Classic flotation and roasting procedures for recovering molybdenum oxide from molybdenum source materials frequently result in low recovery of molybdenum. This is particularly true in molybdenum flotation from porphyry copper ores where difficulties can he encountered in refloating molybdenite which has been recycled to rougher and cleaner flotation sequences. Because copper-molybdenum separation may be less than desired, a portion of the molybdenum may be lost when the material is charged to the reverberatory furnace to recover associated copper. Rhenium is intimately associated with molybdenite. Consequently, not only do rhenium losses closely parallel molybdenum losses in recovery by flotation, but additional losses are encountered in scrubbing the rhenium from off-gases obtained during the roasting of molybdenite to molybdic oxide. Finally, roasting of the molybdenite product to obtain molybdic oxide results in formation of sulfur oxide gases which arc discharged to the atmosphere as pollutants.
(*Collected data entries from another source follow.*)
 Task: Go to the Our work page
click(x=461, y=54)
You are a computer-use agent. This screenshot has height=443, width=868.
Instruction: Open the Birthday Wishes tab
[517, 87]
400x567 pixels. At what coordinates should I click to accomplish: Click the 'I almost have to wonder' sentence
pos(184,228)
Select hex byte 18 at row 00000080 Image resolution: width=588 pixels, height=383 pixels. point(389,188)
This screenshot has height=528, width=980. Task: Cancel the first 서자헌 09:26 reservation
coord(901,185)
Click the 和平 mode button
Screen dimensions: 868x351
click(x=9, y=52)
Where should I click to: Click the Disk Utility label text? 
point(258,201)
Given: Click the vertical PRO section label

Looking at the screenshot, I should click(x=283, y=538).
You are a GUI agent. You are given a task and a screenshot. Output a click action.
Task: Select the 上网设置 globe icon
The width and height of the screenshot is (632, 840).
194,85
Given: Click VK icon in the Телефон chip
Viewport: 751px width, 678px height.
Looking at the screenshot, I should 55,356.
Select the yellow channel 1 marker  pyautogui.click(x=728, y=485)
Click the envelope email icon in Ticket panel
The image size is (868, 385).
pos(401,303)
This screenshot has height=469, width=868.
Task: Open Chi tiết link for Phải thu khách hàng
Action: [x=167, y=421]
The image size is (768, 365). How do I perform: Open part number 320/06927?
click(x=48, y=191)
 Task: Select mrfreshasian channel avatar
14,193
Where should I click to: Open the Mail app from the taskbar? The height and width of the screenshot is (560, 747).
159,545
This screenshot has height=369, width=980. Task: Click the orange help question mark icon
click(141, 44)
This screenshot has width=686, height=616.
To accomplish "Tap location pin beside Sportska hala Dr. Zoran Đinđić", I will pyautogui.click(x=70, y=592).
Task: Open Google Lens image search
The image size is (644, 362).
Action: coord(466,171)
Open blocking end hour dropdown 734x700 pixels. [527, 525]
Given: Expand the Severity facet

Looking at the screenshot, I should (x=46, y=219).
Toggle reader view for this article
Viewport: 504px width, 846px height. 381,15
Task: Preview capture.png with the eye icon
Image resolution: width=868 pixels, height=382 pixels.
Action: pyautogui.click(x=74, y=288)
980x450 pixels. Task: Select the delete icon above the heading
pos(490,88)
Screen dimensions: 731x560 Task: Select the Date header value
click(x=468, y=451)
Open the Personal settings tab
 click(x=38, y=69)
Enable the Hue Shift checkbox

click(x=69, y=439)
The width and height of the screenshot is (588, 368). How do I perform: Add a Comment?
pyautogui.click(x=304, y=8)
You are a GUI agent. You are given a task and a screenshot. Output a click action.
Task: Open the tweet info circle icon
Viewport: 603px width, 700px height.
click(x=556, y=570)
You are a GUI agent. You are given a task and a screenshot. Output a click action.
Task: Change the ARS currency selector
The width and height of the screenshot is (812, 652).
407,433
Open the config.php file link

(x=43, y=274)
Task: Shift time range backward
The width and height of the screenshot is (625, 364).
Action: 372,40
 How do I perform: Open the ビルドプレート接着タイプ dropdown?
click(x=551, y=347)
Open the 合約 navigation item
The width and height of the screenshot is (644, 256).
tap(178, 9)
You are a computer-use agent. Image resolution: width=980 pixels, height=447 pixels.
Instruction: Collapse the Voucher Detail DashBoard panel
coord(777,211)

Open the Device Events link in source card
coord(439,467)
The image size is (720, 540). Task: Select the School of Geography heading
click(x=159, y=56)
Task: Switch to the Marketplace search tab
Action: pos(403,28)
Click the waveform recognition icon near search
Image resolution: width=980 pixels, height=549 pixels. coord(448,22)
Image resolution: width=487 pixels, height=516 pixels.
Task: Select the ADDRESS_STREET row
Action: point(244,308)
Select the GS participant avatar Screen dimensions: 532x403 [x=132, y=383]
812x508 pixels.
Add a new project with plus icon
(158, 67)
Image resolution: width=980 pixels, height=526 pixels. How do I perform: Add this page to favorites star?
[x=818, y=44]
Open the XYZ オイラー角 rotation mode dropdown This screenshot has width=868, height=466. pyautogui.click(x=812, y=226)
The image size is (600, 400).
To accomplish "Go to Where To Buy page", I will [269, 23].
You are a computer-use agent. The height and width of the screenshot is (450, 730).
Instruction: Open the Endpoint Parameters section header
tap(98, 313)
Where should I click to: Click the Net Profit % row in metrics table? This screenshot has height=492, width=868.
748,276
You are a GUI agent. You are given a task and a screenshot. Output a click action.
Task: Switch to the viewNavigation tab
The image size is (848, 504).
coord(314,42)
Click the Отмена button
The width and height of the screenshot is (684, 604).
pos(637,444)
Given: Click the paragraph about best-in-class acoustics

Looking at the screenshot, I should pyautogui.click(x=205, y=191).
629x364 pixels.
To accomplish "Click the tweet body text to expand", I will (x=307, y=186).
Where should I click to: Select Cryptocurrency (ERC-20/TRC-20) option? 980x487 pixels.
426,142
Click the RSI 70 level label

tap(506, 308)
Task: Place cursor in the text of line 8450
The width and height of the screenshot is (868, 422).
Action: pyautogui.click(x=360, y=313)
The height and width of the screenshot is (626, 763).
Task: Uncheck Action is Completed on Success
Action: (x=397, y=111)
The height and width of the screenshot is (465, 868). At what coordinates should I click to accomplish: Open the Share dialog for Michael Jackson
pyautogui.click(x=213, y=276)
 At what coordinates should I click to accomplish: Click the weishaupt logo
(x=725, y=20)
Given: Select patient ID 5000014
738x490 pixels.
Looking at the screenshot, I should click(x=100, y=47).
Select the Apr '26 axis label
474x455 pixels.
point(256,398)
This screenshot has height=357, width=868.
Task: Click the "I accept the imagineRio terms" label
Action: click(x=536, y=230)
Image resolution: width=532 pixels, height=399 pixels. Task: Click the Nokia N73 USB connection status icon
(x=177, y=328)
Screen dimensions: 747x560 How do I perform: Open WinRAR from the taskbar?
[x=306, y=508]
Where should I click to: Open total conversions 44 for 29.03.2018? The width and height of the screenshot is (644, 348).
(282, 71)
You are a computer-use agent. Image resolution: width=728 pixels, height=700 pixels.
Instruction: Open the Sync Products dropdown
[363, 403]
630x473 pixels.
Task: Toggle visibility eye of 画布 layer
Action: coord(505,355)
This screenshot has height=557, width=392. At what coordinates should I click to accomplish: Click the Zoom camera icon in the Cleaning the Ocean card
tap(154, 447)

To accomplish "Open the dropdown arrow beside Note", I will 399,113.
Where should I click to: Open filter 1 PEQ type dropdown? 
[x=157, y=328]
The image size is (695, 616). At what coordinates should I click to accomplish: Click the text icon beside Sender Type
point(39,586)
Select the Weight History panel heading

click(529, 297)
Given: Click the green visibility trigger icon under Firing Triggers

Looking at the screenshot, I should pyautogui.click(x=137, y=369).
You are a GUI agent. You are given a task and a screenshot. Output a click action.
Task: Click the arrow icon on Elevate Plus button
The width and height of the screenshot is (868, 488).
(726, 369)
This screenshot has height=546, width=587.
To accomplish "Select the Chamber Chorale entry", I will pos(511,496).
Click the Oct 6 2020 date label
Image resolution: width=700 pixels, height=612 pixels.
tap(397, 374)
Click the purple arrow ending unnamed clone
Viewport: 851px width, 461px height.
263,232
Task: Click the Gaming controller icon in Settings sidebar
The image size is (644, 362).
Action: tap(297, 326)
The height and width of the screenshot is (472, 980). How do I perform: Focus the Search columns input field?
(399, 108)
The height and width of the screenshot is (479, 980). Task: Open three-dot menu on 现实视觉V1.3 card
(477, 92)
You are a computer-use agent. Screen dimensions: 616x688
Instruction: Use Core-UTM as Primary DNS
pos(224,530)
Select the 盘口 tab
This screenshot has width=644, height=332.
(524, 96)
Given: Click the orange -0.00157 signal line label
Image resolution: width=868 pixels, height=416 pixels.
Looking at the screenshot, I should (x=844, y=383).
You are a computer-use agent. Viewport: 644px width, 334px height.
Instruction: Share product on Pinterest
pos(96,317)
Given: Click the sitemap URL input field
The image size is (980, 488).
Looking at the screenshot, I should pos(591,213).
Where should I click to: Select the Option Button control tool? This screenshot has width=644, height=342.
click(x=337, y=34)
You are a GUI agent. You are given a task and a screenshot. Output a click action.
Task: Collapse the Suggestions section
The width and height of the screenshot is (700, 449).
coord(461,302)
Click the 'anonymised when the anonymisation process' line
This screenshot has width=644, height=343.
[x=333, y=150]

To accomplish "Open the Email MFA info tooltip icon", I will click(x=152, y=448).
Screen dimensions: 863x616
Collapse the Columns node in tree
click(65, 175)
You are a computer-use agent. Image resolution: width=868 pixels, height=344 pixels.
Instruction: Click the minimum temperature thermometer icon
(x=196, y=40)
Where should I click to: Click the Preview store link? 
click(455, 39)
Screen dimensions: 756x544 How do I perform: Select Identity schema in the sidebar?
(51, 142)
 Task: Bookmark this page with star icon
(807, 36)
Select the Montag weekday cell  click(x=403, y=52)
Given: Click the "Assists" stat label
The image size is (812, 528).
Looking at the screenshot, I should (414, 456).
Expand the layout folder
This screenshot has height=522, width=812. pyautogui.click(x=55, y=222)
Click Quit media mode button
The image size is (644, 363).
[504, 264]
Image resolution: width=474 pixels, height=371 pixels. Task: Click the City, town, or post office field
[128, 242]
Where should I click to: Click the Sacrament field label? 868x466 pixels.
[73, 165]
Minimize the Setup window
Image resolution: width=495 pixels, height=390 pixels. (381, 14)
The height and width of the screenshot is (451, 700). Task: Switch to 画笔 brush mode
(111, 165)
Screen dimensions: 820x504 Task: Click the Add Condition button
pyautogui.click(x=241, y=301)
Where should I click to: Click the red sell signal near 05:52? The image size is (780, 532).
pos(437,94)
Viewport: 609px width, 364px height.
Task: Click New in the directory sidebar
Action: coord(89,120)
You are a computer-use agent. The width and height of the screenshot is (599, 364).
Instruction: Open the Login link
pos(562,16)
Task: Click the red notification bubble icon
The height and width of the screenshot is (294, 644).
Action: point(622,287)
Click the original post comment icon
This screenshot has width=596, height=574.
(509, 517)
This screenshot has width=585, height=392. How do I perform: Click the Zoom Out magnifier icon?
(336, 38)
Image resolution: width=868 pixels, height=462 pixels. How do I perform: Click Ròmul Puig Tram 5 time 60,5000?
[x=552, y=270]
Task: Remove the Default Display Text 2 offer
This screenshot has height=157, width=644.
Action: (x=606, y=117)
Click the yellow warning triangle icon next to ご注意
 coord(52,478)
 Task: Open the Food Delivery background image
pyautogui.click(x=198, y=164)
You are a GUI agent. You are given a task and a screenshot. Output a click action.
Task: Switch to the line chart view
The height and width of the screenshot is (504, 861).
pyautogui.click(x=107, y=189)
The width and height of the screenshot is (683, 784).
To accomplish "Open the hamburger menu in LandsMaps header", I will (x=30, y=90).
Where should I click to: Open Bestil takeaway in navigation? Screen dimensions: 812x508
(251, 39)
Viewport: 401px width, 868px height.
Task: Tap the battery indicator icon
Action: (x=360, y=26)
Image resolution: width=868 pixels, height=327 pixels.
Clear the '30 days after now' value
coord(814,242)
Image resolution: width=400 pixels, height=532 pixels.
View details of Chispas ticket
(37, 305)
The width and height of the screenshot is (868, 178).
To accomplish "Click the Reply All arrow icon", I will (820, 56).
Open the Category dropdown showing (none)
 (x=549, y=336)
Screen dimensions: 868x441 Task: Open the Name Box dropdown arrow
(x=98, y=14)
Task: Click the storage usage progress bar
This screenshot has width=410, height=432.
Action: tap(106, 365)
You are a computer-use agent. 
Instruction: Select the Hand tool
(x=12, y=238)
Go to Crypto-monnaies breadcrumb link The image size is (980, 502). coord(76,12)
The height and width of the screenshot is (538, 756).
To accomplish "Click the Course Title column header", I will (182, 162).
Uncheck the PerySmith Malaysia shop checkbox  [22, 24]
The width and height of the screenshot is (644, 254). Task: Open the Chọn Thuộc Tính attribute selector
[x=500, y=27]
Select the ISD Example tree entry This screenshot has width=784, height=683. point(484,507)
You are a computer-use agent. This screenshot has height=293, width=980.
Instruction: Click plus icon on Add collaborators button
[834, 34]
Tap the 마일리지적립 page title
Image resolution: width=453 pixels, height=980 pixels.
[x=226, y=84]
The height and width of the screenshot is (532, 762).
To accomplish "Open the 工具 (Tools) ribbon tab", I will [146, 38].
Improved molybdenum recovery from ores and concentrates has been shown to be feasible without SO2 emission by using a sodium hypochlorite leach system for dissolving molybdenum as the molybdate ion. The stoichiometry for the reactions is as follows:
MoS2 + 9OCl- + 6OH- → MoO4= + 9Cl- + 2SO4= + 3H2O…………………………………..(1)
The technique is reported to be effective for dissolving molybdenum, but the high cost of reagents consumed in the reaction makes the process questionable for commercial use.
The Bureau of Mines has developed an electrooxidation technique for treating carbonaceous gold ores and for recovering mercury from cinnabar ores which consists of generating hypochlorite in situ in a brine-ore pulp by electrolysis. The chemistry of producing hypochlorite in the brine-ore pulp is as follows:
Anode 2Cl- → Cl2 + 2e-………………………………………………………………..(2)
Cathode 2H2O + 2e → 2OH- + H2………………………………………………(3)
The chlorine and hydroxyl ion produced then combine to form the hypochlorite ion,
2OH- + Cl2 → OCl- + H2O + Cl-…………………………………………………(4)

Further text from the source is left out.